--- Selected excerpt ---
It won't help the FP evangelists, but it's apparent that those that are discussing whether Haskell should be used more didn't read the article - SPJ goes into explaining why Haskell has tried to avoid Success at all costs. From a researchers standpoint, having a small highly intelligent and motivated core of developers is good. Having too many users means that the language can't evolve rapidly - a necessary thing for research of interests. Of course, he also surmizes that Haskell is getting such a large base of users that it is already starting to slow down possible changes.

SPJ is wrong

First off, I don't think Haskell is changing all that rapidly. New stuff is being added to ghc but it seems to be adding libraries, similar to what Java does. I don't see huge changes to the Haskell core and since Haskell maintains a stable version (98) and is talking about another stable version (as per the article) I don't see the problem with rapid evolution. You can always only support a limited version in the field and have more experimental versions for the core (like Apache does).

Second, I happen to think he is incorrect in terms of popularity removing your ability to evolve. Popularity plus claims to stability do that. And that doesn't happen till there has been 5-10 years of stability and so end users assume it. To pick the two most popular programming languages: Java evolved tremendously between 1.0 and 1.4 and it was extremely popular the whole time. Perl was very popular by Perl 4 and yet Perl 5 was a complete overhaul. C# / Visual Basic .NET vs. Visual Basic 6 comes to mind as yet another example, where even though the end users wanted stability the provider did not.

--- Exercises ---
**1)** In the comment on Haskell, which version number is given for the stable version of Haskell?
**2)** Turn the paragraph in the Haskell comment that begins "Second, I happen to think" into a short list, keeping its main facts.
**3)** Write the next part of the comment on Haskell, picking up right after its final sentence.

--- Dataset entries ---
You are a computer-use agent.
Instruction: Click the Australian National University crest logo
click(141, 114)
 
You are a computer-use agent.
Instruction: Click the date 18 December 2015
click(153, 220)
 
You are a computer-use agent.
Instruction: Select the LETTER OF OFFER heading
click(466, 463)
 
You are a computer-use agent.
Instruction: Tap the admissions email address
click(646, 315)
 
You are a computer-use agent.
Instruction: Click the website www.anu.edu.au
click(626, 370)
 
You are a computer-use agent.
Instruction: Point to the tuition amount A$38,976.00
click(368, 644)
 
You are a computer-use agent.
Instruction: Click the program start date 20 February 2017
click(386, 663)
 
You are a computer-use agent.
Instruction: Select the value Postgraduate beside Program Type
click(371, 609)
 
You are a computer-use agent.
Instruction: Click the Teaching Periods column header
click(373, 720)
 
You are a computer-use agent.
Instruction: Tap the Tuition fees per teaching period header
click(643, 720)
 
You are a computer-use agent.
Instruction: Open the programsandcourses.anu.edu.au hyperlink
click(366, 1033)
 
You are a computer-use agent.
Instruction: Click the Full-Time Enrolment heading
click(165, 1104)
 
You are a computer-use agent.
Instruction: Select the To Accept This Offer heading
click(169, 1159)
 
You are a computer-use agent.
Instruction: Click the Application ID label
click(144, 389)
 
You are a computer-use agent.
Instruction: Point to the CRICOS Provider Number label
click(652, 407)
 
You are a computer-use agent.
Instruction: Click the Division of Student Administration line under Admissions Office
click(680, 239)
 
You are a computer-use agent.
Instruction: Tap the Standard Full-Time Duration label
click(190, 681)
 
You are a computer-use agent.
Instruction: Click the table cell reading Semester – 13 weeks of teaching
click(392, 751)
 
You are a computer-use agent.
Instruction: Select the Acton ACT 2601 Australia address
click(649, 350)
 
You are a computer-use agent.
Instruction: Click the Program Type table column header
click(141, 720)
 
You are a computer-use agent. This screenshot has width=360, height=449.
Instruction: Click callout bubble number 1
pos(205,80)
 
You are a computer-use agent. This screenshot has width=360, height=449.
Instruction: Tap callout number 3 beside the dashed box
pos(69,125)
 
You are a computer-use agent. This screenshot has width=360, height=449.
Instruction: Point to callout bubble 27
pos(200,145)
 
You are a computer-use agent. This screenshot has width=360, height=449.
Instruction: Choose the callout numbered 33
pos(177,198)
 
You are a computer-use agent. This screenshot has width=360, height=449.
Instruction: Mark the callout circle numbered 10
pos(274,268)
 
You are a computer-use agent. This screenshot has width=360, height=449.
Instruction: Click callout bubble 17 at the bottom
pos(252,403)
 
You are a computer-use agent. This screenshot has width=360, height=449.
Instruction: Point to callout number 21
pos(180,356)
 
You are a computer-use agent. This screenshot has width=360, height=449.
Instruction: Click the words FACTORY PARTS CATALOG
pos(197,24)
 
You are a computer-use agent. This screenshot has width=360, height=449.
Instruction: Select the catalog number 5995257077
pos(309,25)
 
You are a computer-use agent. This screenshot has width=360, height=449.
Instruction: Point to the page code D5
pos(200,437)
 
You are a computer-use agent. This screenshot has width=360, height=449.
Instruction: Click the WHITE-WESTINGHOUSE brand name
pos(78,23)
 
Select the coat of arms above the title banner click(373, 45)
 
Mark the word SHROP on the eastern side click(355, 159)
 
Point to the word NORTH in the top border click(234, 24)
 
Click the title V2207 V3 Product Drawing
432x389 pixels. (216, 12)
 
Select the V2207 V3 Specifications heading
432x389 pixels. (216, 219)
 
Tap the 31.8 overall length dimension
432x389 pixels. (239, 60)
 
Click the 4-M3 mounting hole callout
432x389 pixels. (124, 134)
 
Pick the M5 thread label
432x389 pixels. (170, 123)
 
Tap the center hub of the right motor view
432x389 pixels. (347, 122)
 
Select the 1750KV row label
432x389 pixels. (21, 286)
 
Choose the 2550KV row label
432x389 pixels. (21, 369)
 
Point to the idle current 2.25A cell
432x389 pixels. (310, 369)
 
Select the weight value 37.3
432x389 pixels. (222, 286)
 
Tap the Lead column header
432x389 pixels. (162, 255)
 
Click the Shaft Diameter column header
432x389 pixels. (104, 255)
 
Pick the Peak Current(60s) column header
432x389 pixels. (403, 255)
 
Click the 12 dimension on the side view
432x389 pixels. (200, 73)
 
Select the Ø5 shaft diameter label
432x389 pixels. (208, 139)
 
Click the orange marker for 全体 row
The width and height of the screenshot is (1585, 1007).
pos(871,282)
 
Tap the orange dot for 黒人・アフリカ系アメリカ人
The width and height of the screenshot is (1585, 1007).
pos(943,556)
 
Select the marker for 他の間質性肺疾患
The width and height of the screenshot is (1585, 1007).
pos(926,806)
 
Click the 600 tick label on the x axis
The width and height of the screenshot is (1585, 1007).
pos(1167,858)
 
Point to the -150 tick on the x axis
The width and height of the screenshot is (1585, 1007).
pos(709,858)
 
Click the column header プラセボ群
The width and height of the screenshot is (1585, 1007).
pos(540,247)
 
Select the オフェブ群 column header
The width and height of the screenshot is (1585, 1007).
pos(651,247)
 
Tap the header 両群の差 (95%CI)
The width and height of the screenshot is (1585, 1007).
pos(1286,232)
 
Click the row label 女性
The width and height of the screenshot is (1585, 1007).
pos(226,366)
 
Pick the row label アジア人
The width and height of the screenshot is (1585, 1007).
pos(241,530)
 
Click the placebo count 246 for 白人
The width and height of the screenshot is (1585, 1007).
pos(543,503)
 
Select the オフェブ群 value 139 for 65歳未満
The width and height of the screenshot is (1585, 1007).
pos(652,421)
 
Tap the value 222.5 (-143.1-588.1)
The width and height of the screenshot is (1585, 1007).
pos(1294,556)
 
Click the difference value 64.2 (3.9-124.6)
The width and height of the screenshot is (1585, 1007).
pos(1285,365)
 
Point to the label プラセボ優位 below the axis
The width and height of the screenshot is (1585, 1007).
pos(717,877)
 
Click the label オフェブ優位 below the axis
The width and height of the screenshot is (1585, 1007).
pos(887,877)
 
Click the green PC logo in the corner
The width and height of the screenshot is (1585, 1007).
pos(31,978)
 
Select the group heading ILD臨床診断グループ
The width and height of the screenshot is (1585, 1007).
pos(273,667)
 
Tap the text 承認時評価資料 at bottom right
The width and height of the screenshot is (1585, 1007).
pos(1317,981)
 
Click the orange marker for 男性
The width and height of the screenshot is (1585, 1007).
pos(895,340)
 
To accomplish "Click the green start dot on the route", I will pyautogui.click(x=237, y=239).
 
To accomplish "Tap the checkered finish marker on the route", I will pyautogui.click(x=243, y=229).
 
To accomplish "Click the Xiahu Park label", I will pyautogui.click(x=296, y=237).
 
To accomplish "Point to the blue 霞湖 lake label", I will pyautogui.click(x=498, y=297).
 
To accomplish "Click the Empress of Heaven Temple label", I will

--- Responses for each task ---
**1)** Version 98 (Haskell 98).

**2)**
- The writer disagrees that popularity alone stops a language from evolving.
- What stops it is popularity combined with claims of stability, which only sets in after 5–10 years of stability, once end users assume it.
- Java changed greatly between 1.0 and 1.4 while staying extremely popular.
- Perl was very popular by Perl 4, yet Perl 5 was a complete overhaul.
- C# / Visual Basic .NET versus Visual Basic 6 is another case: end users wanted stability, but the provider did not give it.

**3)**
Third, the proof and failings of Haskell are shown by large projects. The failed poker server showed the (then) current mode of networking just wasn't nearly complete enough and HAPS is probably possible today because of lessons learned. On the other hand XMonad proved that many of the ideas that should have worked in theory did work in practice. Going further back LOLITA showed many of the flaws in Miranda that led to Haskell.

So I'm going to come down on the (perhaps naive):
-- It is well past time for Haskell to go mainstream. Pugs proved that say the top 10% of mainstream programmers can adopt to Haskell.
-- The Haskell community should aggressively support the high prestige apps as they emerge, Haskell needs a domain. Had the community meaningfully supported Pugs Haskell could have ended up owning end user DSLs.
-- I agree with Audrey Tang: The VB/Haskell/Perl6 triad offers a platform far more powerful and flexible than Java for application authoring. This could radically change programmer efficiency.

GHC moves at lightspeed

First off, I don't think Haskell is changing all that rapidly. New stuff is being added to ghc but it seems to be adding libraries, similar to what Java does.

The version of the language that GHC handles moves far faster than the Java language in terms of the scope and rapidity of changes.

Just look at the release notes under "compiler changes visible to the user" for the last 4 major GHC releases:

6.4 11 Mar 2005 - GADTs
6.6 11 Oct 2006 - Impredictive polymorphism, bang patterns
6.8 3 Nov 2007 - various smaller changes
6.10 RC 19 Sep 2008 - view patterns, generalized list comprehensions, quasi-quotation

By way of comparison, the last language change for Java is about 4 years old now and the last major release, which was only library changes was put out 11 Dec 2006. Prior to that there were only small language additions (assert, strictfp) until you travel back in time to 1.1 (19 Feb 1997!) which added inner classes.

The relative rates of change are very deliberate choices made by the two languages and I'm not bashing either choice here. I'm just saying they can't be compared.


JDK 1.0 (January 23, 1996)
Microsoft JVM (August 1996)
JDK 1.1 (February 19, 1997)
J2SE 1.2 (December 8, 1998)
J2SE 1.3 (May 8, 2000)
J2SE 1.4 (February 6, 2002)
J2SE 5.0 (September 30, 2004)
Java SE 6 (December 11, 2006)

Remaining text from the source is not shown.